→ **Work item**: Beginning with the line below that contains "Task: Toggle sync lock on V3 track" and ending with the line that contains "Task: Expand the 304 GET /index.html trace", copy every line exactly. Copy nothing else.

□ □ □ □

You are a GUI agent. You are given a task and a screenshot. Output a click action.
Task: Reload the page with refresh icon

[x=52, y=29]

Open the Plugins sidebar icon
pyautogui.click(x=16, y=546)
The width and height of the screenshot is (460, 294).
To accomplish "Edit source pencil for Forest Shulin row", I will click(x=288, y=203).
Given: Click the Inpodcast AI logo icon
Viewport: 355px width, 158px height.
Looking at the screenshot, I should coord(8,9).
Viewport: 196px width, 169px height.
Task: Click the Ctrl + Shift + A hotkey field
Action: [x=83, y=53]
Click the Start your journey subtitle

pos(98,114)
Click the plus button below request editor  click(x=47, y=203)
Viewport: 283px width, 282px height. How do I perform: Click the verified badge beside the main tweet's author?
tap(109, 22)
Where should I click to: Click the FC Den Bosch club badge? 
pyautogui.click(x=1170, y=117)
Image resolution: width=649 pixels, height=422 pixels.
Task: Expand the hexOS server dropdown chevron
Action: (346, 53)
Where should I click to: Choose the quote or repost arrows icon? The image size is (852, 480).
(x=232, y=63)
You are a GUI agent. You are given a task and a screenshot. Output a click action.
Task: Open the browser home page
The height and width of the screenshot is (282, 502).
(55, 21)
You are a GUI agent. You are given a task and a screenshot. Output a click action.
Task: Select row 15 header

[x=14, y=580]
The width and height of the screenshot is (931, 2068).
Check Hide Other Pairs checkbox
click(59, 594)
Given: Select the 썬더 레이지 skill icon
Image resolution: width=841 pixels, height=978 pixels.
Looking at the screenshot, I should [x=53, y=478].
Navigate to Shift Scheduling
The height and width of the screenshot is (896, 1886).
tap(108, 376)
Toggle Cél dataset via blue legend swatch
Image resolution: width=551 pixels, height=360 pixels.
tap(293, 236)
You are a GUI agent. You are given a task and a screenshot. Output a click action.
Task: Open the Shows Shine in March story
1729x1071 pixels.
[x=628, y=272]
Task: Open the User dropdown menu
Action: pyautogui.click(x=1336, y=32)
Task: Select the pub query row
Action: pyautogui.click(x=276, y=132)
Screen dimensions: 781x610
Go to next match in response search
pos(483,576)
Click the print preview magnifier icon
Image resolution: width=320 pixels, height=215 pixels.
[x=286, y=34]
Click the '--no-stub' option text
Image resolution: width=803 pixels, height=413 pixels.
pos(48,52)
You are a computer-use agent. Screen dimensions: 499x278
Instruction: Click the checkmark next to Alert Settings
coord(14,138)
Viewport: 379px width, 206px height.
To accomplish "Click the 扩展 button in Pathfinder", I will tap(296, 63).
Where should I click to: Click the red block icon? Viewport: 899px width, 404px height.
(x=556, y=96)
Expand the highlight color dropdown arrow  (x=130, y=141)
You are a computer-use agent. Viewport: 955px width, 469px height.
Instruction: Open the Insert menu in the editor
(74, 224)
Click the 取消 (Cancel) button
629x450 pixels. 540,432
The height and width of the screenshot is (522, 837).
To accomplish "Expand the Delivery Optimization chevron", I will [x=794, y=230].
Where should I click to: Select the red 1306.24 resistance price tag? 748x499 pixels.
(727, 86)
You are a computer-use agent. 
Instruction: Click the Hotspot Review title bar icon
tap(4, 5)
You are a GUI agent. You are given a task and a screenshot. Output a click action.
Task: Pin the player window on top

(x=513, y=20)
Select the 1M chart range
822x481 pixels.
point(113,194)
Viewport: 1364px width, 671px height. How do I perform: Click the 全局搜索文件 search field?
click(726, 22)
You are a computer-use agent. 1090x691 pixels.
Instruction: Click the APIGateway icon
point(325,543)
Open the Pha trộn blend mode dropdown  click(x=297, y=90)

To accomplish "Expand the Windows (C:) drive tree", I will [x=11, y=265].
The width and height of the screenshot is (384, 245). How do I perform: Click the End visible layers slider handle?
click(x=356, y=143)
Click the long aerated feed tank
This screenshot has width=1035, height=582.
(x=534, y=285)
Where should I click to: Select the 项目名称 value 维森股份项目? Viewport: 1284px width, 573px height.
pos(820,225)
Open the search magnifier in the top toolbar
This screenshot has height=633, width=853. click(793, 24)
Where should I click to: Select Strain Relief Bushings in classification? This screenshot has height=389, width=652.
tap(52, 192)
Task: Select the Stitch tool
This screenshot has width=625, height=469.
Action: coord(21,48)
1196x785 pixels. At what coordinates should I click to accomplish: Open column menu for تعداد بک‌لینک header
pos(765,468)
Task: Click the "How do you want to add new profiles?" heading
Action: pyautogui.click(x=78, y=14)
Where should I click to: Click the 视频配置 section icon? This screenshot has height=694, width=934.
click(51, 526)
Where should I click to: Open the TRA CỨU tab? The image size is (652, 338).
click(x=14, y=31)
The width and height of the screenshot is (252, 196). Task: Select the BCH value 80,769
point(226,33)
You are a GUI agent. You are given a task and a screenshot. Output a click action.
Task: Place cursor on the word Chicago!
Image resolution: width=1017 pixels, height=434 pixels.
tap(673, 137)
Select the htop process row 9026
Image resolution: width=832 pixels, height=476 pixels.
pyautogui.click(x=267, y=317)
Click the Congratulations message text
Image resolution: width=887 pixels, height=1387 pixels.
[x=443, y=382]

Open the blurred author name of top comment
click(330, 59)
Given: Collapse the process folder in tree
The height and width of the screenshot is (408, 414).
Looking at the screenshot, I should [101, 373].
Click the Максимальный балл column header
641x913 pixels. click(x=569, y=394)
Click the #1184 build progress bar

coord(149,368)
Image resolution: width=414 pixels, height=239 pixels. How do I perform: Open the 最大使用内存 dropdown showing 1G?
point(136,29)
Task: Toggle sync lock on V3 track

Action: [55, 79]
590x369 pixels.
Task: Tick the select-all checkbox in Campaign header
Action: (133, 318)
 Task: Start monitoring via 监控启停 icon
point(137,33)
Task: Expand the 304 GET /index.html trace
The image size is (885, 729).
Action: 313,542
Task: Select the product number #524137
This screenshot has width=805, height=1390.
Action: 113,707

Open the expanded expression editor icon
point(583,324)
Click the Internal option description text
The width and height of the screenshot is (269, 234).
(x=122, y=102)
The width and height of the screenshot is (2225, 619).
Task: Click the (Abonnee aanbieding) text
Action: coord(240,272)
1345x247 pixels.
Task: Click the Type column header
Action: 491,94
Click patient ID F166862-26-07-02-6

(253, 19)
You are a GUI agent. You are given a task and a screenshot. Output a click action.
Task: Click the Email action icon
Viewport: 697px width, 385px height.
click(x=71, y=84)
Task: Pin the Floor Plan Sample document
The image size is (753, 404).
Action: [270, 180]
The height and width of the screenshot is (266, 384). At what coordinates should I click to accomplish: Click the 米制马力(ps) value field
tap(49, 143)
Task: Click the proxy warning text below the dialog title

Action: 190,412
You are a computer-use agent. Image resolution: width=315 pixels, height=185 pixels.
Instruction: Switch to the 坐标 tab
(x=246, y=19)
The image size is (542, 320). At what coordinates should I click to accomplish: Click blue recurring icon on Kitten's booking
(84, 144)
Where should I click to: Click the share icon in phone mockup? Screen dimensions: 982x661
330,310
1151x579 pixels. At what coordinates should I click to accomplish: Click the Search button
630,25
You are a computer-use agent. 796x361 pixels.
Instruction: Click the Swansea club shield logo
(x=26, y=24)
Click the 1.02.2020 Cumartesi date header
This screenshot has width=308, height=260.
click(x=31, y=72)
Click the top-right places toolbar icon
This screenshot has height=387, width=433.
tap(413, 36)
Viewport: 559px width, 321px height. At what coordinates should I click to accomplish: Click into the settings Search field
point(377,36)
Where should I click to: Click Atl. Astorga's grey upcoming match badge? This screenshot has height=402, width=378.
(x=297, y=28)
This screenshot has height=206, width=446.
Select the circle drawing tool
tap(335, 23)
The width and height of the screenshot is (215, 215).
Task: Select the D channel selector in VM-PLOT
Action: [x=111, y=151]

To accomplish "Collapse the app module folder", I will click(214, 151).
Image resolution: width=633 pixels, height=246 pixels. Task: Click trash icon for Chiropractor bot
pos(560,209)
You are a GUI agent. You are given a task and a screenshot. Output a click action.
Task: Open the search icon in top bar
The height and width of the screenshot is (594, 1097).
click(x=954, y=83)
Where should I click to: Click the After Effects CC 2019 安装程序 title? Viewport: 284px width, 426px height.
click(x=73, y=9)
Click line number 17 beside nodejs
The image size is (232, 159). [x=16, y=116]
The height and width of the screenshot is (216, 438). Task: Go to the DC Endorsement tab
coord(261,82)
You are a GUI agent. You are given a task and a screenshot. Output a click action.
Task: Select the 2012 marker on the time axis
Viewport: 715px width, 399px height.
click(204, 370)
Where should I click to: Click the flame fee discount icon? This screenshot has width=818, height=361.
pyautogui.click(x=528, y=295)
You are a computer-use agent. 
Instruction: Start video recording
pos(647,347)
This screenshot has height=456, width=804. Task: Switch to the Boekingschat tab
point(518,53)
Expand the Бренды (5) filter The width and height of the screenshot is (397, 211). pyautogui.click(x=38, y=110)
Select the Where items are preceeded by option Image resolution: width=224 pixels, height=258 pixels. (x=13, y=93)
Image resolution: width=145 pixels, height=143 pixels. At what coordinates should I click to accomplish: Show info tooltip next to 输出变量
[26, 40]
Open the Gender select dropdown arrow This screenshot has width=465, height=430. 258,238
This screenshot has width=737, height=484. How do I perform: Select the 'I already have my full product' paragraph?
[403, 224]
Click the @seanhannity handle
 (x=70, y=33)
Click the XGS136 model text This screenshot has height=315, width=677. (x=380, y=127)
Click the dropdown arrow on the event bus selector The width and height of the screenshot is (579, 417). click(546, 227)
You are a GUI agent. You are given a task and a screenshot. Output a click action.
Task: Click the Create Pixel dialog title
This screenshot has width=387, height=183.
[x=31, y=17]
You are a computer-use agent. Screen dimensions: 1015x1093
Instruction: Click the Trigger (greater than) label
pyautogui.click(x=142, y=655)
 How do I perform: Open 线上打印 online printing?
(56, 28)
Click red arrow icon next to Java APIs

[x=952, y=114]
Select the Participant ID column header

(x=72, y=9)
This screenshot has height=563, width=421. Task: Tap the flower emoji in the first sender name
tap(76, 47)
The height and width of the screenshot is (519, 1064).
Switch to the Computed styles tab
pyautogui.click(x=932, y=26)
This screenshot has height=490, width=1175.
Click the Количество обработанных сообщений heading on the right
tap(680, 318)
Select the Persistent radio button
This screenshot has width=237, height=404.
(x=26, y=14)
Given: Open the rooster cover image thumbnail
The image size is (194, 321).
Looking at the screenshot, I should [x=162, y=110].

□ □ □ □

→ **Exercise solution**:
Task: Toggle sync lock on V3 track

Action: [55, 79]
590x369 pixels.
Task: Tick the select-all checkbox in Campaign header
Action: (133, 318)
 Task: Start monitoring via 监控启停 icon
point(137,33)
Task: Expand the 304 GET /index.html trace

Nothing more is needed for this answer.